| DIRECTION |
Rewrite the records starting at the first line and ending at the line containing "will (x=936, y=475).", replacing "chart" with "graph" and leaving everything else unchanged.

═══ RECORDS FOR THE EXERCISE

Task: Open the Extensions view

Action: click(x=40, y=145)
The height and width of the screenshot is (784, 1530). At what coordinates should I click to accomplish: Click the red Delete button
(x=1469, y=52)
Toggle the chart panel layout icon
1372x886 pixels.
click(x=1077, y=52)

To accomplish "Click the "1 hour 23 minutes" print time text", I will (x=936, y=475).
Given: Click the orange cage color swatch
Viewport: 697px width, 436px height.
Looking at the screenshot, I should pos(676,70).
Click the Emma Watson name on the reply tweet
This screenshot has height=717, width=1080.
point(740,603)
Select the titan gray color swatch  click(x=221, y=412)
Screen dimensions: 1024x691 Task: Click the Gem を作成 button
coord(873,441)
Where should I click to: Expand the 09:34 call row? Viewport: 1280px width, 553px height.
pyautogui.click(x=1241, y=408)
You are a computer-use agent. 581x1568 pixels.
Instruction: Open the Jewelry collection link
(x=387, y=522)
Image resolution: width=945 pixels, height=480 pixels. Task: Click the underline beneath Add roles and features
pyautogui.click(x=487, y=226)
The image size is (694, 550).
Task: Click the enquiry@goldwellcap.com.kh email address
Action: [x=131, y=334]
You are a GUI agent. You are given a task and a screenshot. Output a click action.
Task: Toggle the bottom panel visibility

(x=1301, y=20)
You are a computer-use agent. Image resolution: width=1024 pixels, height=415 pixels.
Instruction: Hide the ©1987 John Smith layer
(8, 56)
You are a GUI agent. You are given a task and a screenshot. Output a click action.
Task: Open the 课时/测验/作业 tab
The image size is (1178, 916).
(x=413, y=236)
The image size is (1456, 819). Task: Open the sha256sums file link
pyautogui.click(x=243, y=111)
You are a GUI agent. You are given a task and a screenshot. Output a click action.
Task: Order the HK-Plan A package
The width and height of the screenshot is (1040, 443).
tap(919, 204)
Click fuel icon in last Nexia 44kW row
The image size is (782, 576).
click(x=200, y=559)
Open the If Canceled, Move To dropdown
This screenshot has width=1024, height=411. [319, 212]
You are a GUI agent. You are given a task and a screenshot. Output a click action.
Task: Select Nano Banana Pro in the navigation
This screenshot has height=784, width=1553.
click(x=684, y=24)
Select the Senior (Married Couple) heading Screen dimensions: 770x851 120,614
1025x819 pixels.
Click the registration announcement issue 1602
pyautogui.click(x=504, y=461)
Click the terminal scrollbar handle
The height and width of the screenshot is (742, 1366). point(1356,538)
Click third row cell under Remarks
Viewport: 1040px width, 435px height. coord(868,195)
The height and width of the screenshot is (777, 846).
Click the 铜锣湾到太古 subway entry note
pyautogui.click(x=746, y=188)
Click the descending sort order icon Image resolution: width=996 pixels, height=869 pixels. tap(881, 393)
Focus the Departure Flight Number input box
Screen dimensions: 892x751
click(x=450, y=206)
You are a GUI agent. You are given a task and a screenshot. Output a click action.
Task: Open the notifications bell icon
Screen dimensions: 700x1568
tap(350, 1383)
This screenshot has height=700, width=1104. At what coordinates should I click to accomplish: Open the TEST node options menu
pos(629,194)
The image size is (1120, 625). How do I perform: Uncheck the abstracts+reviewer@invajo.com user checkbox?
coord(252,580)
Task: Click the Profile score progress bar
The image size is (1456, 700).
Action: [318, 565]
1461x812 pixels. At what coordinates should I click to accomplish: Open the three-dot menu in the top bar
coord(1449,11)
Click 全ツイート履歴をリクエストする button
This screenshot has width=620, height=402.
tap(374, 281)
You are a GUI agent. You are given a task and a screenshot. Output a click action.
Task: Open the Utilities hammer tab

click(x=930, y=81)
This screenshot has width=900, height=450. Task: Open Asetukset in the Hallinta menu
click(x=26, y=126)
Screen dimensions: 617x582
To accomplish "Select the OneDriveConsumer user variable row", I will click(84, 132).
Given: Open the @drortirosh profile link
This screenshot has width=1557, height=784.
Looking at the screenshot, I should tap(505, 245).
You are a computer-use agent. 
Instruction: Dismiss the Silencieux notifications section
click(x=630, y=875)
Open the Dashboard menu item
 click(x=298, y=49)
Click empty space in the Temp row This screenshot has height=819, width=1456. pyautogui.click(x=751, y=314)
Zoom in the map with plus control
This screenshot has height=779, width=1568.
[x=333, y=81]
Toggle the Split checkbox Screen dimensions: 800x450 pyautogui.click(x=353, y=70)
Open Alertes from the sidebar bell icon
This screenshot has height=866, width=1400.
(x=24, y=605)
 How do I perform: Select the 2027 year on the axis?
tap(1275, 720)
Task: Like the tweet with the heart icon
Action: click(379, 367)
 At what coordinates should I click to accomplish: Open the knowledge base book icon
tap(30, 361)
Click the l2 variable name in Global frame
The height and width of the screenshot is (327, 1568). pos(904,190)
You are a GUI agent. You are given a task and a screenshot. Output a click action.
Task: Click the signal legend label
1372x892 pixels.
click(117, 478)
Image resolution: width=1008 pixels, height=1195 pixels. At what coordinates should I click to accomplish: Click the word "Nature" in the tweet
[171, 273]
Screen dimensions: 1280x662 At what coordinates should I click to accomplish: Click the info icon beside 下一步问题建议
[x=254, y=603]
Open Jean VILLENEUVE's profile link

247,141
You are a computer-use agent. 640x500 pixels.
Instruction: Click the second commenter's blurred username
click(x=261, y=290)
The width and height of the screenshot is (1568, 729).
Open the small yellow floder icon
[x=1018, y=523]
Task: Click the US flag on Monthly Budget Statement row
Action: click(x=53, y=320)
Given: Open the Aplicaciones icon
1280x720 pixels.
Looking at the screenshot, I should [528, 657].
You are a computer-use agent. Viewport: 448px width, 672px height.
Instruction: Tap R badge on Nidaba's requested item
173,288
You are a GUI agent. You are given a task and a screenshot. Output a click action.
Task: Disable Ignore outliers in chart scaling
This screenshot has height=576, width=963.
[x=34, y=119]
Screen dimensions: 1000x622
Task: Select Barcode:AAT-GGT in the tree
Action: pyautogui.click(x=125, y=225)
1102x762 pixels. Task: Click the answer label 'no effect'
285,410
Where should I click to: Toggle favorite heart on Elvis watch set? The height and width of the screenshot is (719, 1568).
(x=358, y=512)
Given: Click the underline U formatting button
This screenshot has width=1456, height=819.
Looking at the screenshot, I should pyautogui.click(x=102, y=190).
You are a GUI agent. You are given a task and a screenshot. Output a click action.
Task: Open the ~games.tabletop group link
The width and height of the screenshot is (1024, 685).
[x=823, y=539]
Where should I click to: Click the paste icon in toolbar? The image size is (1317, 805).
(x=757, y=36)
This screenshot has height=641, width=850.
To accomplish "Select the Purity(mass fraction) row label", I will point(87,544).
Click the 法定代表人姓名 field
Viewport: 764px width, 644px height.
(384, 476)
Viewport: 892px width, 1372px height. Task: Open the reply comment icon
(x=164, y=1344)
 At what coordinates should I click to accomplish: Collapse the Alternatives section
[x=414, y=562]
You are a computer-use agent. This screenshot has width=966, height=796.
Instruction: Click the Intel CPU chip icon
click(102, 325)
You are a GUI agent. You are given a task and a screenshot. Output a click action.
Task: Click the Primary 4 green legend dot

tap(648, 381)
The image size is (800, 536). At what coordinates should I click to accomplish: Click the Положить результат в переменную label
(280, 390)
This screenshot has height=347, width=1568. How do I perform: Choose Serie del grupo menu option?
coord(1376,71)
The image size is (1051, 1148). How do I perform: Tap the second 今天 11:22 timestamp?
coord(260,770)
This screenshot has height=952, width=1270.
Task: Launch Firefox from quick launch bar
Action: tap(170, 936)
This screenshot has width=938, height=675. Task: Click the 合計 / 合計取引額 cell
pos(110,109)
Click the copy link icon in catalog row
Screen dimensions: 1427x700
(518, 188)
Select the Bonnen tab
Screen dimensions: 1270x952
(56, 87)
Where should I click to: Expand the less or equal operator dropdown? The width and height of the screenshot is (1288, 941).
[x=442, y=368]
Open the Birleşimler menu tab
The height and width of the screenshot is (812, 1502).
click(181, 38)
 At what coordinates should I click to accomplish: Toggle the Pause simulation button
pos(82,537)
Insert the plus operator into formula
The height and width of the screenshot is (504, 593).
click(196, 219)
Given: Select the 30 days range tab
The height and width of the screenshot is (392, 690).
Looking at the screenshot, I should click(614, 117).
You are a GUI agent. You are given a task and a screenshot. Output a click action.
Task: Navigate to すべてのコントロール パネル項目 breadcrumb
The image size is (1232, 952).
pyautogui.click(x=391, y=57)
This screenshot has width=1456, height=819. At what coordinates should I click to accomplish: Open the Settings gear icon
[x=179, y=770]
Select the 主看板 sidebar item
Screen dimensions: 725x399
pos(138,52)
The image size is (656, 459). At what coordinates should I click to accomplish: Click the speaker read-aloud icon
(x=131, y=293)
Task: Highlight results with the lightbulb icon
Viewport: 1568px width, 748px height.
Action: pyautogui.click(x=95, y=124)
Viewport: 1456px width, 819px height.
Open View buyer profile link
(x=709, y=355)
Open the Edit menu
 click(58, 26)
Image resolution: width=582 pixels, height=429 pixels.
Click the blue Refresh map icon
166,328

══════

| EXERCISE SOLUTION |
Task: Open the Extensions view

Action: click(x=40, y=145)
The height and width of the screenshot is (784, 1530). At what coordinates should I click to accomplish: Click the red Delete button
(x=1469, y=52)
Toggle the graph panel layout icon
1372x886 pixels.
click(x=1077, y=52)

To accomplish "Click the "1 hour 23 minutes" print time text", I will (x=936, y=475).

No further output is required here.